Investigation of the atypical FBXW7 mutation spectrum in human tumours by conditional expression of a heterozygous propellor tip missense allele in the mouse intestines
Davis H., Lewis A., Behrens A., Tomlinson I.
Objective: FBXW7 encodes the substrate recognition component of a ubiquitin ligase that degrades targets such as Notch1, c-Jun, c-Myc and cyclin E. FBXW7 mutations occur in several tumour types, including colorectal cancers. The FBXW7 mutation spectrum in cancers is unusual. Some tumours have biallelic loss of function mutations but most have monoallelic missense mutations involving specific arginine residues at β-propellor tips involved in substrate recognition. Design: FBXW7 functional studies have generally used null systems. In order to analyse the most common mutations in human tumours, we created a Fbxw7fl(R482Q)/+ mouse and conditionally expressed this mutation in the intestines using Vill-Cre. We compared these mice with heterozygous null (Fbxw7+/-) mutants. Results: A few sizeable intestinal adenomas occurred in approximately 30% of R482Q/+ and Fbxw7+/- mice at age >300 days.

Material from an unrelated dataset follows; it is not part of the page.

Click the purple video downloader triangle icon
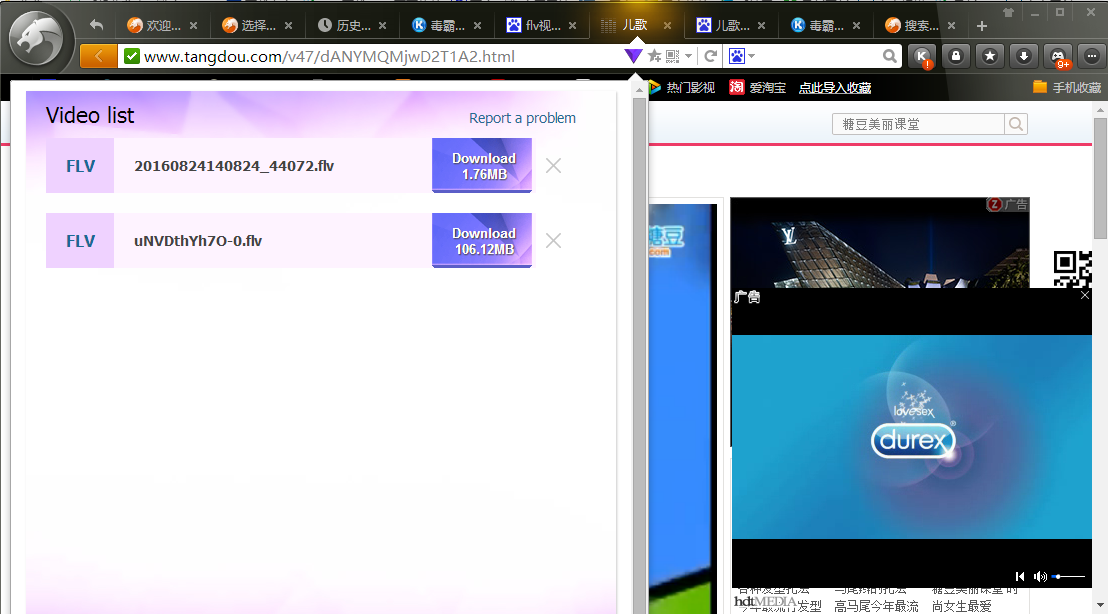Viewport: 1108px width, 614px height. coord(633,56)
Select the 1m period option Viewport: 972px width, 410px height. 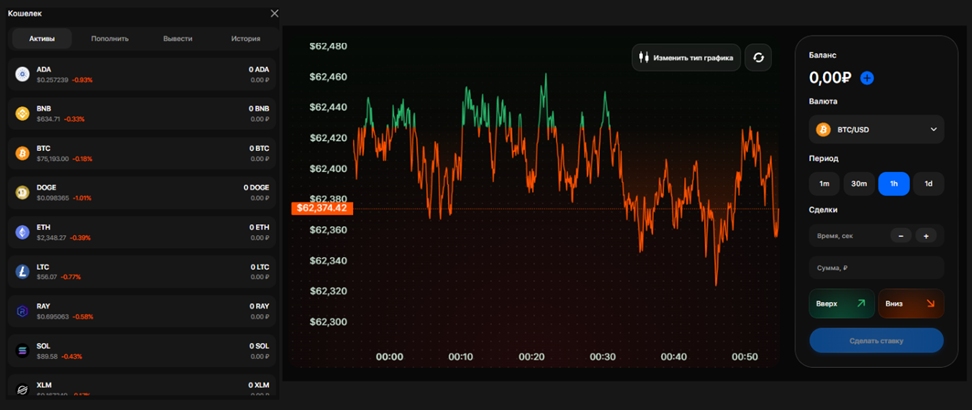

Breeding the R482Q allele onto Apc mutant backgrounds led to accelerated morbidity and increased polyp numbers and size. Within the small bowel, polyp distribution was shifted proximally. Elevated levels of two particular Fbxw7 substrates, Klf5 and Tgif1, were found in normal intestine and adenomas of R482Q/+, R482Q/R482Q and Fbxw7-/- mice, but not Fbxw7+/- animals. On the Apc mutant background, Fbxw7+/- mutants had a phenotype intermediate between Fbxw7 wild-type and R482Q/+ mice. Conclusions: Heterozygous Fbxw7 propellor tip (R482Q) mutations promote intestinal tumorigenesis on an Apc mutant background. Klf5 and Tgif1 are strong candidates for mediating this effect. Although heterozygous null Fbxw7 mutations also promote tumour growth, these have a weaker effect than R482Q. These findings explain the FBXW7 mutation spectrum found in human cancers, and emphasise the need for animal models faithfully to reflect human disease.